Paul Biggar, head of activist group Tech for Palestine, says:

These acquisitions are a way to take people from Unit 8200 in Israel, and bring them into influential positions in the U.S. tech industry. These companies handle their customers’ customer data. If you are a bank, and you are using Palo Alto Networks, the data about all your customers, and their transactions, are passing through servers that are controlled by spies, or former spies.

That list is now going to include the University of Otago.

Alarmingly, the University of Otago has also responded very positively to a New Zealand Defence Force Request for Information. The response outlines the University of Otago’s appetite for hosting a “Tech Accelerator” (the same language used in the Ministry of Defence’s 2025 Defence Capability Plan (DCP), which is considerably shrouded in opaque technobabble). Among other things, the University of Otago states that its tech accelerator could focus on:

Offensive Weapons Tech: The DCP calls for enhanced strike capabilities, and a DTA could evolve concepts out of a locally conducted fundamental science to deliver on this requirement.

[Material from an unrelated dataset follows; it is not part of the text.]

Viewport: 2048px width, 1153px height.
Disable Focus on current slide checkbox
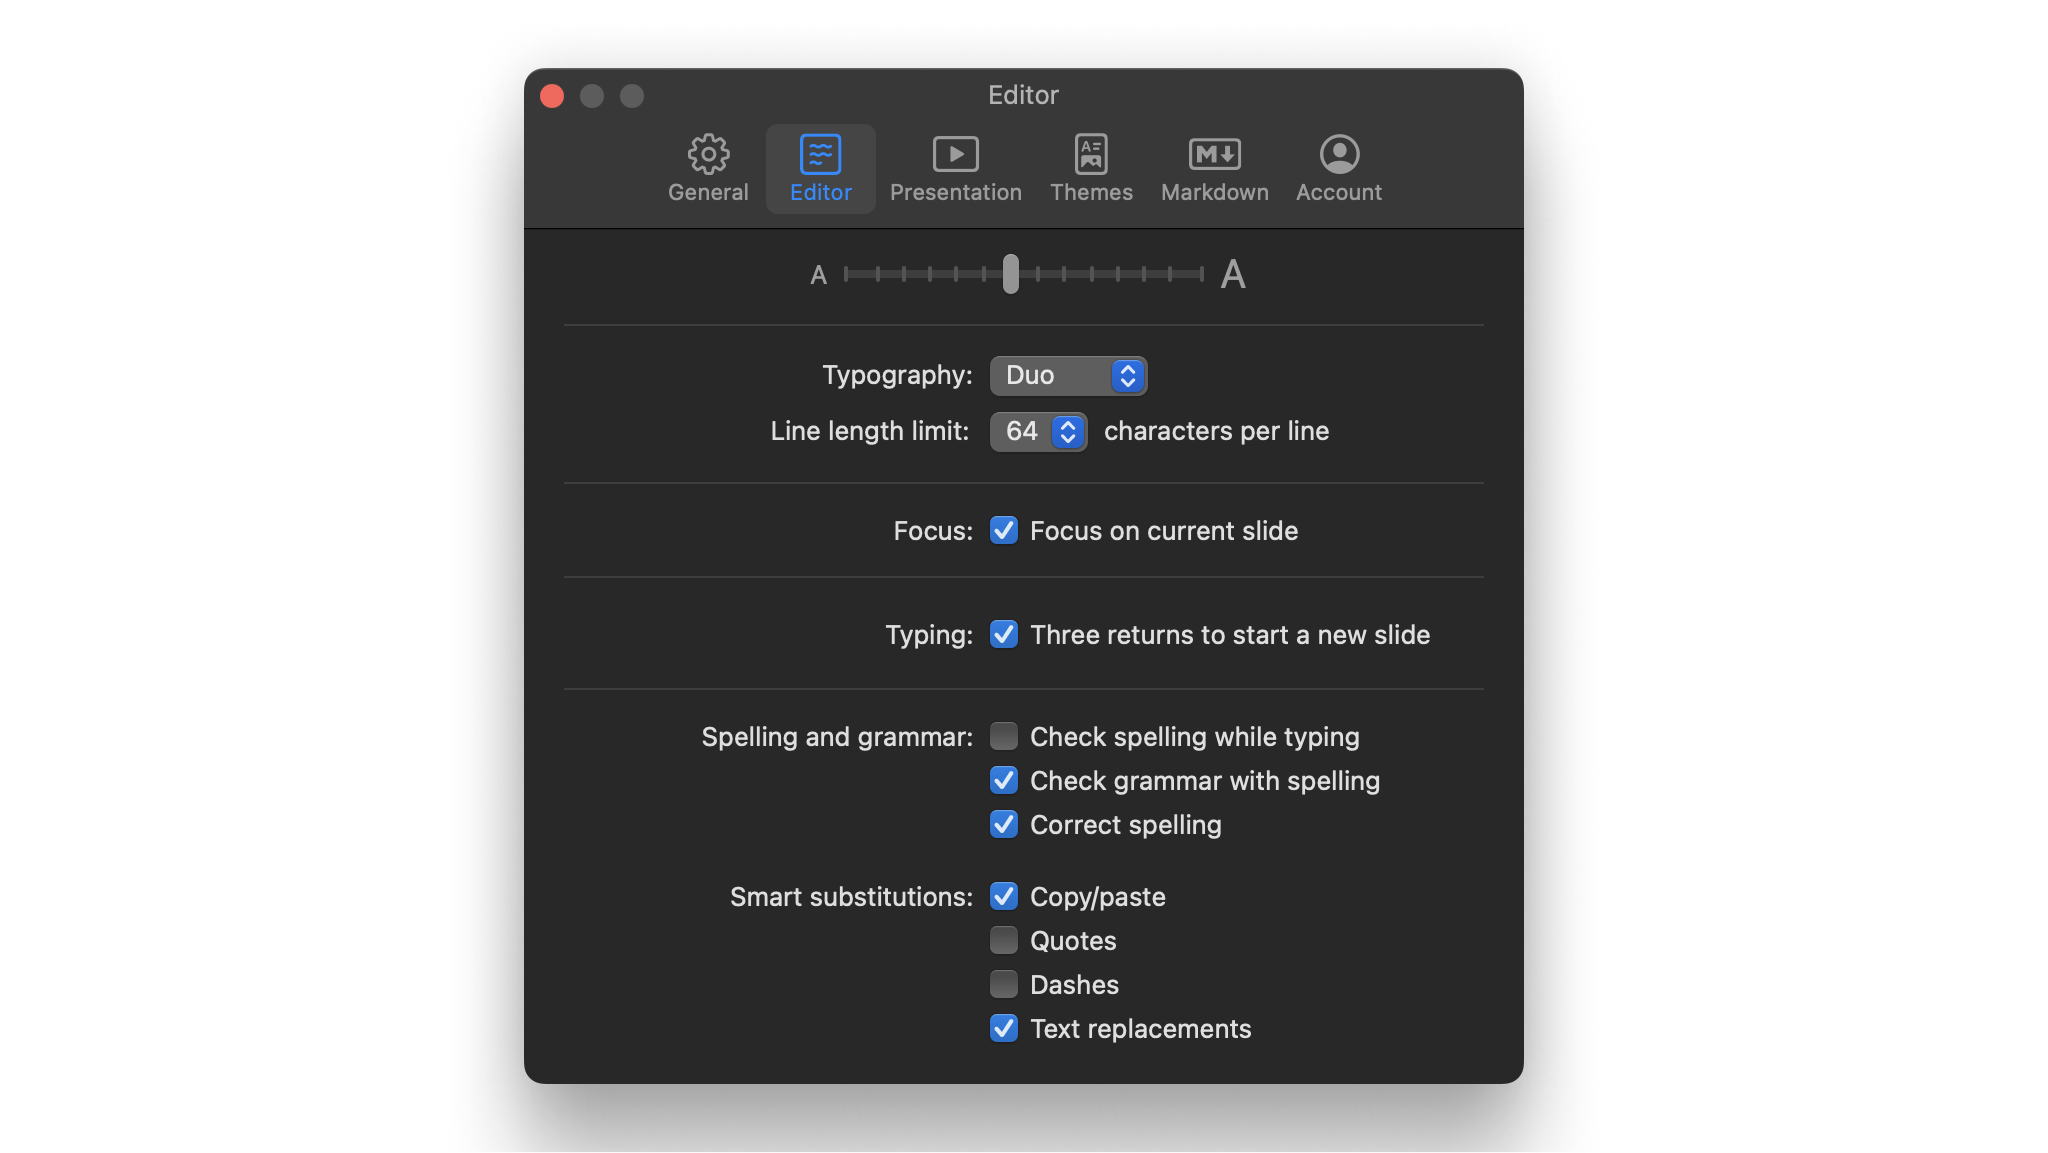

There are countless moral arguments that could be levelled against the knowledge production of research institutions being literally weaponised, but this article takes as granted that on the socialist Left it is well understood that New Zealand is an imperialist nation. It is integrated into the West-aligned geopolitical bloc through defence agreements and spy agencies, with support for this imperialism clear by both major parties and beyond, and will intervene in the South Pacific when needed.


What is to be Done?

In this context, it is understood that New Zealand is likely to enter the theatre of war when the US empire fractures and demands support from its allies in the imperial core. If and when New Zealand once again enters the fray of an imperialist war, our role as socialists in this country is to engage politically in revolutionary defeatism: the call to defeat our own government and build independent class power instead. In the meantime, an arms economy in obvious service of  global imperialism must be opposed by “formal” methods in our institutions (trade unions, student lobbying, academic senates), and otherwise.

This is easier said than done. New Zealand’s trade union movement is still recovering from its destruction at the hands of the Employment Contracts Act 1991, slowly building its strength. The rank-and-file membership has not reached the level of consciousness and confidence necessary to use its strength beyond the straitjacket of current employment relations legislation. But there are signs of hope that must be encouraged, such as the NZCTU’s effective endorsement of the Palestine liberation movement in supporting mass anti-genocide mobilisations in 2025.

We should agitate for industrial action, even where it is illegal, against the slow integration of death machines into our workplaces. This is aspirational, of course – depending on the conditions, a call to strike without sufficient organising and confidence can be merely ultra-left grandstanding. Where broad action of the rank-and-file is not possible, staff at institutions like the University of Otago should intervene using the democratic channels that do exist. Leverage council meetings, senate bodies, and forums. Organise and make the case at academic seminars. This is likely to be slow, thankless work, but once militarism is openly embraced in our institutions, it will be very hard to reverse course.

While lacking workers’ level of power at the point of production, organised students can act more radically and disruptively without risking their livelihoods. Taking advantage of speech protections in the sector, students can leaflet, hold teach-ins, and co-organise with staff. In order to halt further integration of the university and military-industrial complex, especially in a situation where a university is committed to doing so, students will need to educate their peers, mobilise en masse, and disrupt university business-as-usual.

As US global hegemony atrophies, we will witness a continuing tendency towards wide-reaching militarism in the name of “national security/interest”. If we do not want our work to contribute towards war, death, and the machinery of imperialism, then we need to consciously conceptualise ourselves as the vanguard of its counter-tendency: working-class anti-war militancy.